### Work required
Copy out every line of the records where the string "Expand" occurs.

Supplied material: Begin

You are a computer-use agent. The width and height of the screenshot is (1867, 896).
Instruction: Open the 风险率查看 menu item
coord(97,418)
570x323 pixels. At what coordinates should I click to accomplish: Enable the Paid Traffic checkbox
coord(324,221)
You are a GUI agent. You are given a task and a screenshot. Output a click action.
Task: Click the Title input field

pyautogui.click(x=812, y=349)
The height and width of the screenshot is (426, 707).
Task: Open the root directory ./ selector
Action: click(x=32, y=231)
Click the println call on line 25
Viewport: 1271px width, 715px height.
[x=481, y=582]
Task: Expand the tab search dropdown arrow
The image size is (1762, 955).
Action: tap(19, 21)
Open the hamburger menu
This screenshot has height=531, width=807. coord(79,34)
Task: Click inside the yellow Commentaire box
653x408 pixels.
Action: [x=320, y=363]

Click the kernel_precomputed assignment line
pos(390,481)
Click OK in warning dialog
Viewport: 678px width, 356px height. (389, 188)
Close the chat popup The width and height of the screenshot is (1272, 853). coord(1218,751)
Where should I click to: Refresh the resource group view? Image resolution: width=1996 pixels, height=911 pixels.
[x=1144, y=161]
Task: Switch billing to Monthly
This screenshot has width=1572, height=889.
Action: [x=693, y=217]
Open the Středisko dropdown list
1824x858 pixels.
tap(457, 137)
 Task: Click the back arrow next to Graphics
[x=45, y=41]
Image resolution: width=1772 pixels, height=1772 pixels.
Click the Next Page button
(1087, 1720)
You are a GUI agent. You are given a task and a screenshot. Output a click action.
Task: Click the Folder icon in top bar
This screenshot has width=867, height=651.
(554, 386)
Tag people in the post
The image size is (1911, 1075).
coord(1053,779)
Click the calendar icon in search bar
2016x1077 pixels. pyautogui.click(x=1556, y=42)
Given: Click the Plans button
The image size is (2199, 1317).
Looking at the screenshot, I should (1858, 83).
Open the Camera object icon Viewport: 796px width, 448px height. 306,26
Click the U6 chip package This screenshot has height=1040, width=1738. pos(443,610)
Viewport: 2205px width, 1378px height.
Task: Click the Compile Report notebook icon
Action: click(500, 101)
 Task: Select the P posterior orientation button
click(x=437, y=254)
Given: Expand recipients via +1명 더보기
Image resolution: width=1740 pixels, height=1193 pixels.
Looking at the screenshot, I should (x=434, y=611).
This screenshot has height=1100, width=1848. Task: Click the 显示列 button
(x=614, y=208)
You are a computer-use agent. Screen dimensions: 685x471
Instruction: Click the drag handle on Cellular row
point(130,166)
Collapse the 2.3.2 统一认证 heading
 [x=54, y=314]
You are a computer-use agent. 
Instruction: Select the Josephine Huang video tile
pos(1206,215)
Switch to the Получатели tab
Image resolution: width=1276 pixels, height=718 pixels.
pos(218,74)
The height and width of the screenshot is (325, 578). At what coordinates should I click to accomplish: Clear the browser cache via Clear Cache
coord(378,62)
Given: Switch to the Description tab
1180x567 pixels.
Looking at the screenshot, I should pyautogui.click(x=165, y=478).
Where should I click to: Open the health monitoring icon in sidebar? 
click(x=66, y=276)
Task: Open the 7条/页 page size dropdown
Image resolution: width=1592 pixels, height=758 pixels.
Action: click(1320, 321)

Supplied material: End

### Completed exercise
Task: Expand the tab search dropdown arrow
Given: Expand recipients via +1명 더보기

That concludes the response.